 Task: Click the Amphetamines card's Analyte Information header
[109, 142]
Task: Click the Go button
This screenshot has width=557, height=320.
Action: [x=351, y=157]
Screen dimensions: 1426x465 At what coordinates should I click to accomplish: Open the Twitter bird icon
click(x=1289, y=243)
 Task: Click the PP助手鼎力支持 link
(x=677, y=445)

-- -- --

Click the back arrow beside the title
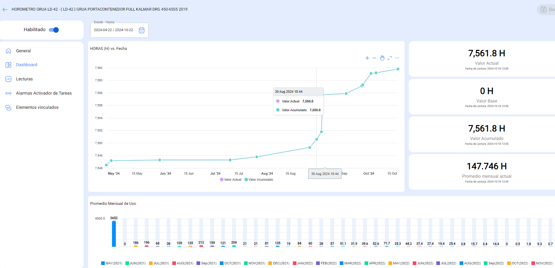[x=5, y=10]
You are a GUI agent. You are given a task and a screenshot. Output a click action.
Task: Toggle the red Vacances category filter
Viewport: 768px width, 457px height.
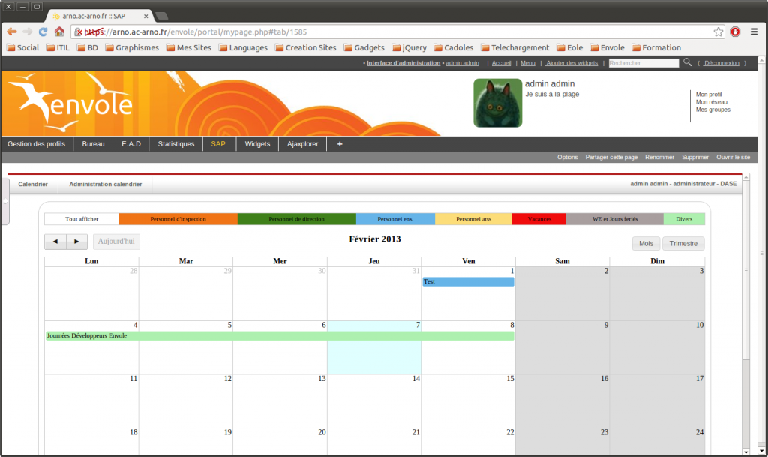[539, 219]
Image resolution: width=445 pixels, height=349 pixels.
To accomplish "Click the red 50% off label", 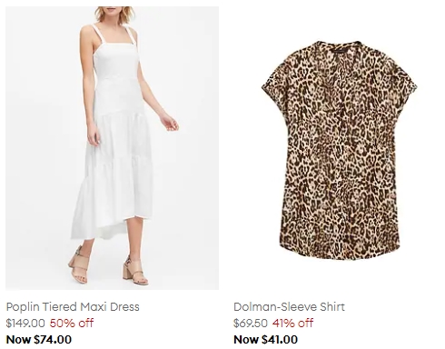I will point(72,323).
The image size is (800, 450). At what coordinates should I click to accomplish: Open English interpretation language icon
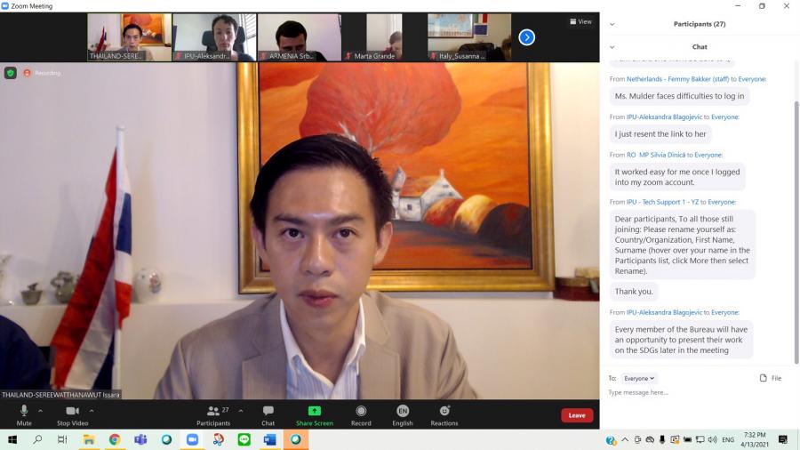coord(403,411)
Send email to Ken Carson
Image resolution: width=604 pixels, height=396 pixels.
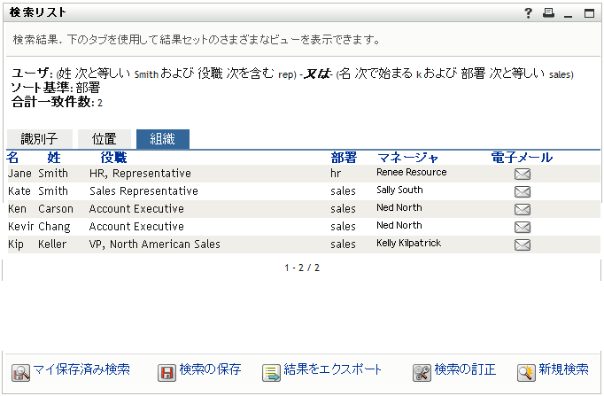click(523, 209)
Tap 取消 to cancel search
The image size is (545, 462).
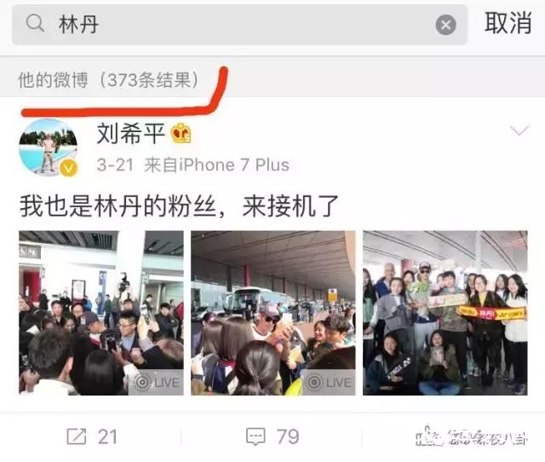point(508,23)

-- -- --

# Exercise task:
Write out the lines above word for word, beginning at the line that contains "Task: Click the Amphetamines" and ending after the line that contains "(x=677, y=445)".

# Final result:
 Task: Click the Amphetamines card's Analyte Information header
[109, 142]
Task: Click the Go button
This screenshot has width=557, height=320.
Action: [x=351, y=157]
Screen dimensions: 1426x465 At what coordinates should I click to accomplish: Open the Twitter bird icon
click(x=1289, y=243)
 Task: Click the PP助手鼎力支持 link
(x=677, y=445)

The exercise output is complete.